I've been thinking about your comments overnight. Last year Princeton would often have Rosen guarded by Kareem Maddox on the perimeter and Maddox's long arms limited Rosen's ability to do what he likes to do.

On Monday the Tigers threw everything and everyone at Rosen (including the longer Koon during the second half) but he made every proper decision against the high pick.

Bray at least was able to cut off the drives from what I remember but then it was a parade of smooth jumpers.

I've never been as impressed with Rosen as some (perhaps due to the fact that he hadn't strung two decent halves together versus the Tigers) but his performance at The Palestra was a revelation.
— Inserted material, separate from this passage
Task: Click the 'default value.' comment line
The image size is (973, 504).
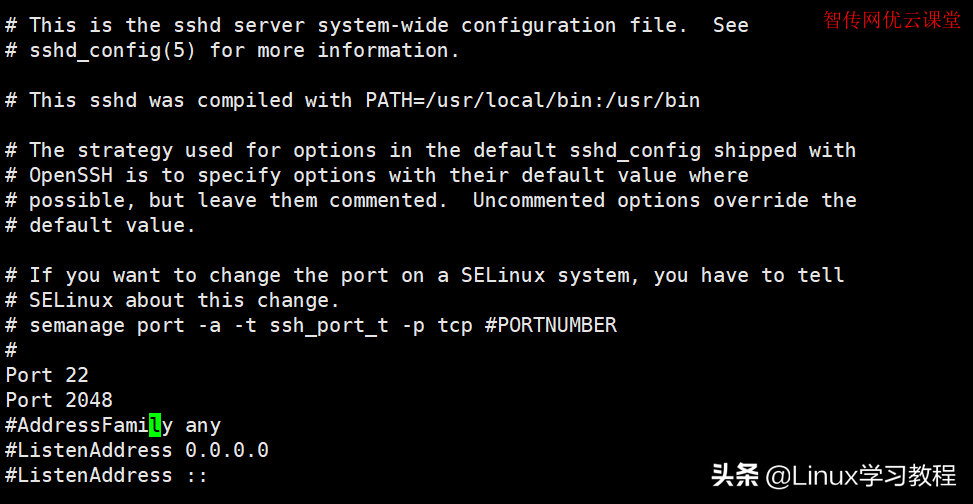Action: pyautogui.click(x=112, y=225)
Steven, I thought Penn countered your acute suggestion by setting Rosen up just inside half court 40'+ from the bucket and spreading the floor. If Princeton had overplayed him full court on the initial inbounds he would likely have been moving ahead five on four.


william sword said,

February 1, 2012 @ 10:31 am

thanks, Jon

my view: Sydney's defensive mindset would have found a way to deny Rosen and make someone else from Penn step up. i'm delighted we have Mitch, but there's something missing on the defensive end. why not try full court pressure? and much more physical defense? the refs called Princeton for all kinds of silly violations (when they called Connelly in the second half after the crazy loose ball that ended up in Tiger hands)- why not some real ones where they hang all over Rosen?

larry said,

February 2, 2012 @ 12:18 pm

Jon, I wasn't at the game. The defensive problems seem to be larger than Rosen have a night. Aparently we couldn't stop their guard play.